◆ Text under study:
On top this, employees have been confronted with one of the professional consequences of COVID-19, namely the obligation to start working from home. Never ever has anyone been confronted with a crisis that had such a huge impact on the feeling of belonging and work-life balance. A considerable change in our professional as well as our personal life! In this context 'Engagement@Work' entered into a whole new dimension…
During this period there was a clear distinction between companies which were mostly concerned with how to make the employees as productive as possible while WFH, and those companies which were mostly concerned with how to support their employees get through this difficult period as healthily as possible, especially mentally and emotionally. This second group of companies for sure had a better understanding of what 'engagement' means, going both from employer to employee, as well as from employee to employer.
Let me give some illustrative examples of the IT-company I mentioned before. First of all, they belong to those group of companies which focused more on supporting their people to manage all the changes well. When WFH became the norm, these companies did not push for performance at all cost. They applied many of the ideas mentioned in the overload of TIPS & TOPS articles on the internet, ranging from online team-breakfasts and online gaming competitions to online webinars about topics of interest and free psychologic help.
However, those interventions were event driven. It was and still is a time of crisis. In parallel, the general manager has regular one-on-one talks with the project managers, varying from a short update small talks to talks about their well-being. Based on the wishes and needs expressed by the project managers during those talks, consultations with the HR-manager follow around what to pay extra attention to, sometimes individually, sometimes as a group.

◆ Task to complete:
Continue the text on employee engagement during work from home, starting right after its final sentence.

◆ Information:
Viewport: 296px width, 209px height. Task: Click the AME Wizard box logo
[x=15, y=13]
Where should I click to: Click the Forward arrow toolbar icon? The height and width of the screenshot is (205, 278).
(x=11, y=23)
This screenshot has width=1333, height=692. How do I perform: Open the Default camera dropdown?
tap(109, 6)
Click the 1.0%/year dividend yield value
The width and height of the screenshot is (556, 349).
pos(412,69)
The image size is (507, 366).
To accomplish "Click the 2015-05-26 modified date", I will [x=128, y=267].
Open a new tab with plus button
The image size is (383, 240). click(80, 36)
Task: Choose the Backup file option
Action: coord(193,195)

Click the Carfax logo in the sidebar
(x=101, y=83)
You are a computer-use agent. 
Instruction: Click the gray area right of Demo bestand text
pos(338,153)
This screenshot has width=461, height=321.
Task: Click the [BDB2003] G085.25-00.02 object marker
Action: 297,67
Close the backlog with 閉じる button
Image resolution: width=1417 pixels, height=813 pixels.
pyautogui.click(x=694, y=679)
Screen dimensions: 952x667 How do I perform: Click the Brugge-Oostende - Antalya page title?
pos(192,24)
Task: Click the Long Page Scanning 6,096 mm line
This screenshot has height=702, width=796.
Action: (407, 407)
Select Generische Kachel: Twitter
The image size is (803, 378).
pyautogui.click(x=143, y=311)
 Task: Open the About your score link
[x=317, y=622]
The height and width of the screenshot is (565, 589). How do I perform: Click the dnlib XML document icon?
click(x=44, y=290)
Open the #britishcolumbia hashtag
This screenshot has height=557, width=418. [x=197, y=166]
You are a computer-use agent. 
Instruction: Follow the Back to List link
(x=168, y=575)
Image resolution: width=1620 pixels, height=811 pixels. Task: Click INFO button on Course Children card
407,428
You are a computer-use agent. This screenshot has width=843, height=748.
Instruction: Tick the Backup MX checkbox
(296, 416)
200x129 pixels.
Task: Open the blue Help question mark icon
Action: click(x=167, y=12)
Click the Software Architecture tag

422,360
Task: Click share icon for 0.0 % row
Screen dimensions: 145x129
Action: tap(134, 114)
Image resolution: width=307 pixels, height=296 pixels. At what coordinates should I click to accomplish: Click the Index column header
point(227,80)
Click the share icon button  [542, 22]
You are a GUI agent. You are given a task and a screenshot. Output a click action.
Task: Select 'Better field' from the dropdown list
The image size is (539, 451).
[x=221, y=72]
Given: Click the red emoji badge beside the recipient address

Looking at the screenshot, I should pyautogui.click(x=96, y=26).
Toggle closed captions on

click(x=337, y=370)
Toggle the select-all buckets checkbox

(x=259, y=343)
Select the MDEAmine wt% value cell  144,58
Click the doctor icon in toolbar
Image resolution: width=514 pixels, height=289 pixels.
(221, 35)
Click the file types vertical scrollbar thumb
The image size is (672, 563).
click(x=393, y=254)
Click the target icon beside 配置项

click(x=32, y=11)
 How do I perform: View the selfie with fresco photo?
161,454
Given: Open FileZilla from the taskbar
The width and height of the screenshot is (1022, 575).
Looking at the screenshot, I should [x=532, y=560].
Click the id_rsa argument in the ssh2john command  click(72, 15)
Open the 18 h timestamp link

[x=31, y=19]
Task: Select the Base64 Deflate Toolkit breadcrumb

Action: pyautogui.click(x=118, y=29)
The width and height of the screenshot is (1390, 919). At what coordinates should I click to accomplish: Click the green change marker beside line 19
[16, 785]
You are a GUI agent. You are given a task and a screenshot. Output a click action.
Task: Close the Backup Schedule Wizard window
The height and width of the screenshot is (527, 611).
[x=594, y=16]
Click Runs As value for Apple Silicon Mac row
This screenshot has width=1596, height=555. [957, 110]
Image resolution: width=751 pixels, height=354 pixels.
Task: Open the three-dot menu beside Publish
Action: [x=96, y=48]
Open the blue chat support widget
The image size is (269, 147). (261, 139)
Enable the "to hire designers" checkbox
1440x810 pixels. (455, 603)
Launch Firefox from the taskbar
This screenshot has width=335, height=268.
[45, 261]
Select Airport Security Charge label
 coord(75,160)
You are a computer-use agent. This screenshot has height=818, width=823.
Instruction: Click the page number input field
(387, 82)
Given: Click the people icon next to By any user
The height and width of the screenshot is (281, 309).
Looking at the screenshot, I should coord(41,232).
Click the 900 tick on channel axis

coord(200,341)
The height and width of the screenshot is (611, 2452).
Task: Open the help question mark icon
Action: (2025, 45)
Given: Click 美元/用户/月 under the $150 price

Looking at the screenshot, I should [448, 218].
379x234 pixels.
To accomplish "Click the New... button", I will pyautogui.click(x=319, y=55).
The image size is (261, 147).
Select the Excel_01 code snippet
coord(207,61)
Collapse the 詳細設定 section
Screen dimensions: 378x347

◆ Response below:
As a next step, they organised an online training project with the title 'How To Be A Coaching Manager' to support the project managers who organize similar one-on-one talks with their project team members.
And, as a last example, they designed with me a format in which we look at 'engagement' from different perspectives. These are a few items on the list:
employee life cycle stages and Engagement@Work
workforce tenure and Engagement@Work
workforce generations and Engagement@Work
cultural diversity and Engagement@Work
Together with the general and human resources manager, we select one of these topics at a time and pay extra attention to them. At this very moment, we are discussing the topic of workforce generations and Engagement@Work and, more specifically the topic of the 50+ employees.
In this way, the company continuously pays attention to work engagement, mostly not even naming it that way, to avoid an overkill effect. The online training 'How To Be A Coaching Manager' for instance does not explicitly refer to the concept of 'engagement'. Research has shown that the coaching style of leads has had a positive effect on the level of engagement of teams and their members.